- Active: 1917–1918
- Country: German Empire
- Branch: Luftstreitkräfte
- Type: Fighter squadron
- Engagements: World War I

= Jagdstaffel 44 =

Royal Saxon Jagdstaffel 44, commonly abbreviated to Jasta 44, was a "hunting group" (i.e., fighter squadron) of the Luftstreitkräfte, the air arm of the Imperial German Army during World War I. The unit would score 19 aerial victories during the war, including four observation balloons downed. The squadron's victories came at the expense of two killed in action, two killed in flying accidents, two wounded in action, one injured in an accident, and two taken prisoner of war.

==History==
Jasta 44 was formed on 11 December 1917 at Flieger-Abteilung ("Flier Detachment") 6 at Grossenhain. It went operational on 23 December 1917. In April 1918, it joined Jagdgruppe 12, commanded by Heinrich Kroll. The squadron served until it was disbanded on 1 December 1918.

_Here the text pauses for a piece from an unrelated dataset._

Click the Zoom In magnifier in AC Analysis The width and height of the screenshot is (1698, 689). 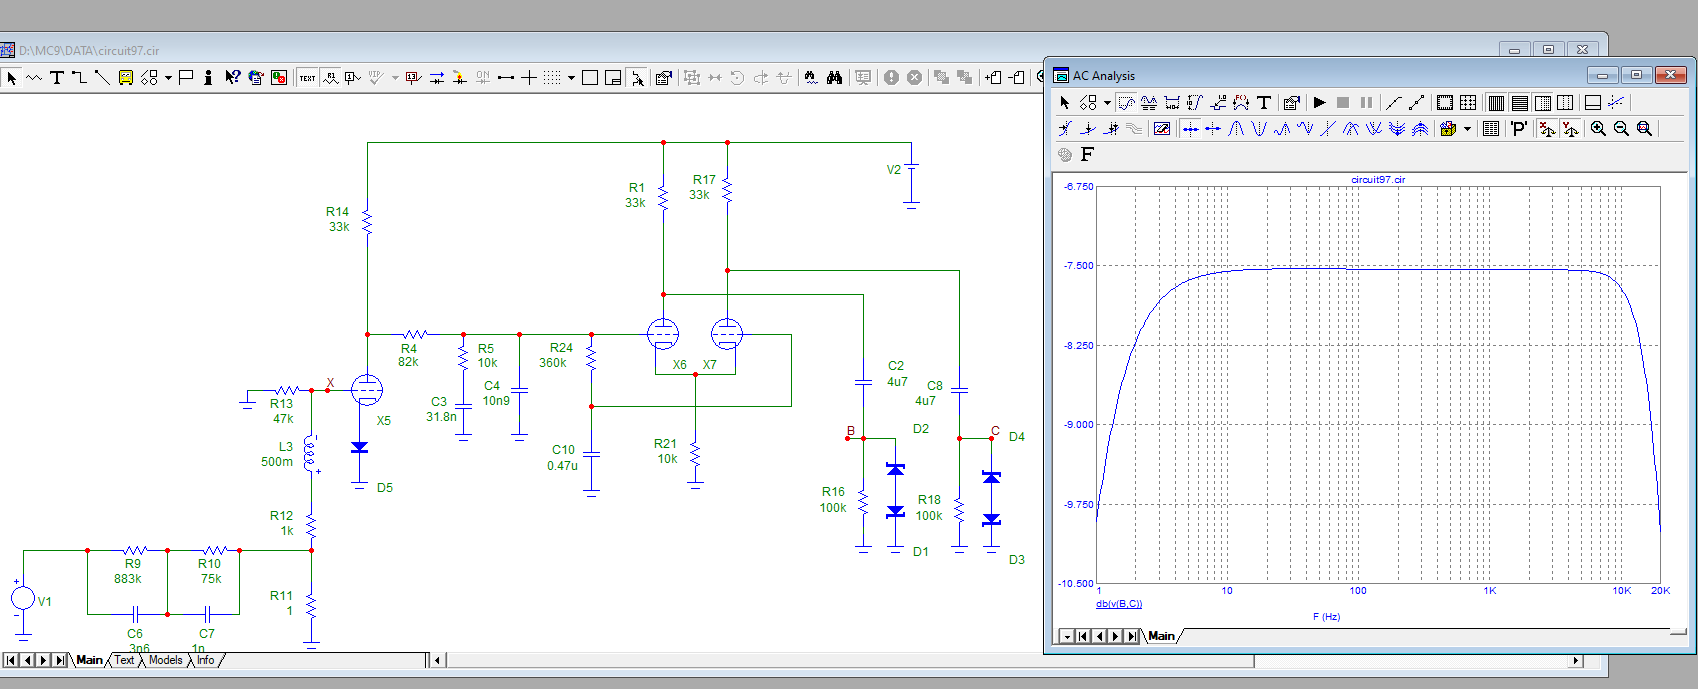(x=1598, y=129)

==Commanding officers (Staffelführer)==
- Max Raspe: 11 December 1917
- Albert Freytag: 14 February 1918
- Paul Lotz: 10 June 1918 – 23 October 1918
- Leutnant von Borries: 23 October 1918

==Duty stations==
- Leffincourt, France
- Villeselve, France: March 1918
- Ercheu: Early April 1918
- Donstiennes, Belgium: 19 October 1918

==Operations==
Jasta 44's first operational assignment, at Leffincourt, was support of 3 Armee. After being incorporated into Jagdgruppe 12, it usually supported 18 Armee. The squadron would serve through war's end, being disbanded at Kamenz, Kingdom of Saxony, on 1 December 1918.

==Aircraft==
Jasta 44 re-equipped with Fokker D.VII fighters when it was consolidated into Jagdgruppe 12. Its previous equipment is unknown.